François Hollande: «qu’il est bon de ne rien faire quand tout s’agite autour de vous»


François Hollande se montre souriant, solennel, un brin railleur, notamment à l'égard des journalistes, à l’occasion du cinquantième anniversaire de la Maison de la Radio, cette semaine.

François Hollande est de bonne humeur, ce mardi 17 décembre, lorsqu’il entame, à l’occasion du cinquantième anniversaire de la Maison de la Radio, son discours. Entre les murs du « mythique » studio 104, malgré les quelques chaises vides, tous n’attendent que lui. Il est un peu plus de 20h, lorsque le président arrive, souriant, solennel, un brin railleur. 
  

Au-delà de l’hommage appuyé (creux par moments) à la « plus grande entreprise culturelle de France » (…) « réhabilitée » depuis quatre ans pour des raisons de « sécurité » ainsi que pour ouvrir « l’édifice à un nouveau siècle », le président s’autorise quelques apartés, des « petites blagues » parfois tant décriées qui régalent ce jour-là l’auditoire. 
  
Et d’abord ce clin d’œil, inspiré par les « souvenirs » qu’il garde des « émissions cultes » et des « grandes voix » de la radio, celle du journaliste Pierre Bouteiller notamment. « J’étais jeune à l’époque » précise-t-il (voir vidéo 8'12) sur un ton de fausses confidences mais « je ne me lasse pas de répéter ce que [Pierre Bouteiller]confiait : qu’il est bon de ne rien faire quand tout s’agite autour de vous. » 

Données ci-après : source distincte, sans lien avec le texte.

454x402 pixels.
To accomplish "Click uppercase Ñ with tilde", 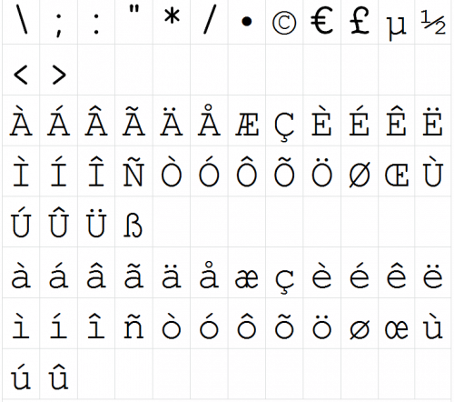I will 133,171.
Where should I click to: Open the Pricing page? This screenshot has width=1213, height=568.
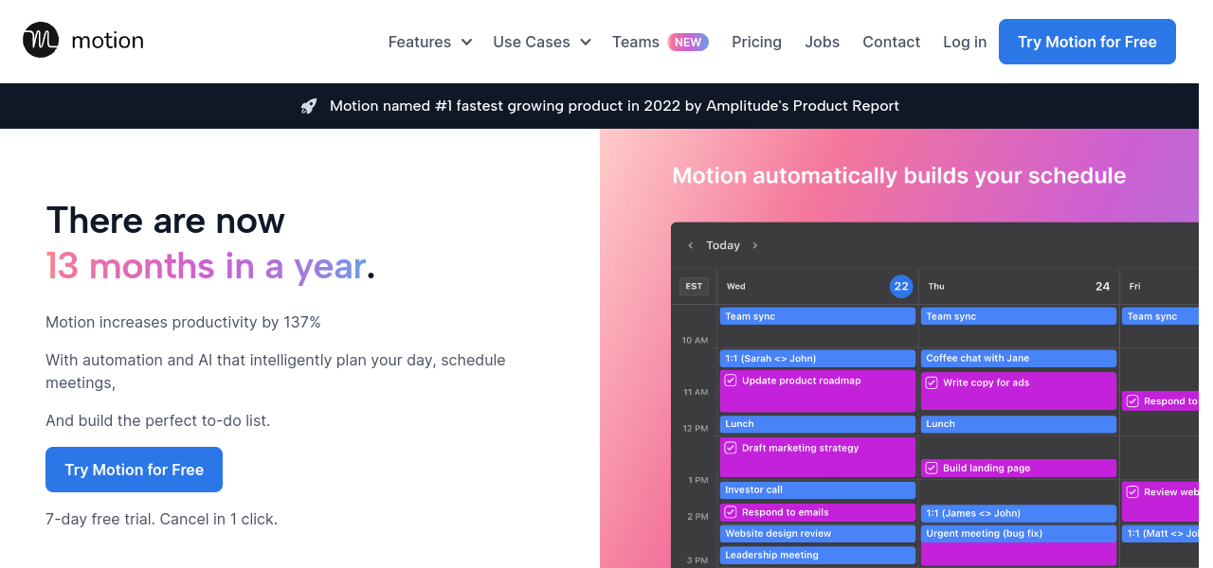[756, 42]
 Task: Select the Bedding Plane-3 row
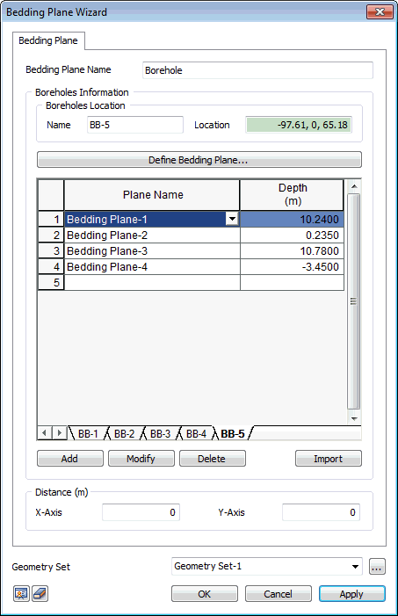pos(191,250)
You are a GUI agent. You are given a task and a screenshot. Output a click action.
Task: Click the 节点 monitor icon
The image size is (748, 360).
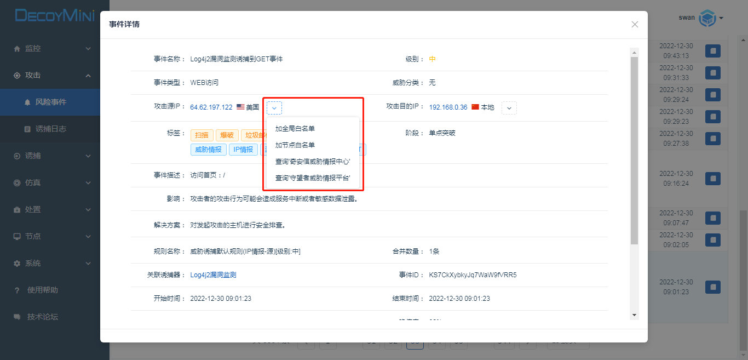[17, 237]
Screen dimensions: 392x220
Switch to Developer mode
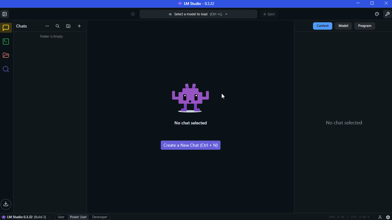coord(100,217)
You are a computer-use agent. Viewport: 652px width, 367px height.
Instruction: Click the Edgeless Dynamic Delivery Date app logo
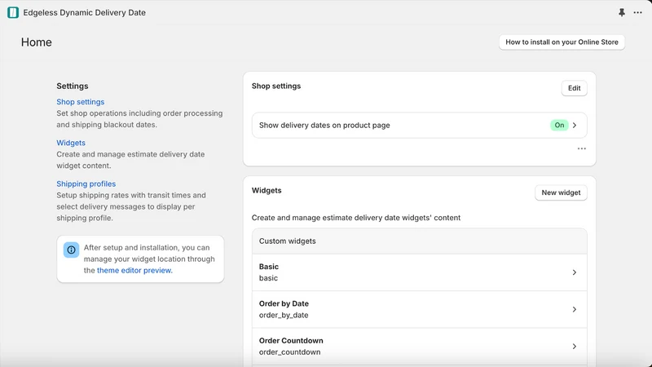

La salle, hilare, applaudit. François Hollande fait-il référence à ses derniers mois de présidence ? A la chute incessante de sa cote de popularité, à la croissance en berne qui n’aura pas permis « d’inverser la courbe du chômage », aux nombreux cafouillages et polémiques qui s’invitent régulièrement dans le débat public (l’affaire Leonarda, la remise à plat de la fiscalité, le rapport sur l’intégration ?) etc.
  
« Autres temps, autres responsabilités » conclut le chef de l’Etat, non sans avoir remercié le public (acquis) comme dans un one man show, de quelques minutes, au cours duquel il n’aura épargné ni les journalistes ni se sera épargné lui-même. 
  
Ainsi révèle-t-il, ironiquement, (14'18) qu’il écoute chaque matin la radio à ses « risques » (et périls). « 6h30 on sait jamais... 7h c'est confirmé… puis à « 8h [il] arrête » las d’entendre les éditorialistes. 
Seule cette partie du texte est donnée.